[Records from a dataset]
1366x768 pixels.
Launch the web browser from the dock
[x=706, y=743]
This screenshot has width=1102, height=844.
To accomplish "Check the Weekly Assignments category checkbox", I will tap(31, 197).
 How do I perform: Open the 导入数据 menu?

What this task involves -
Print all of the records above again, line for line, without changing anything.

Correct response -
1366x768 pixels.
Launch the web browser from the dock
[x=706, y=743]
This screenshot has width=1102, height=844.
To accomplish "Check the Weekly Assignments category checkbox", I will tap(31, 197).
 How do I perform: Open the 导入数据 menu?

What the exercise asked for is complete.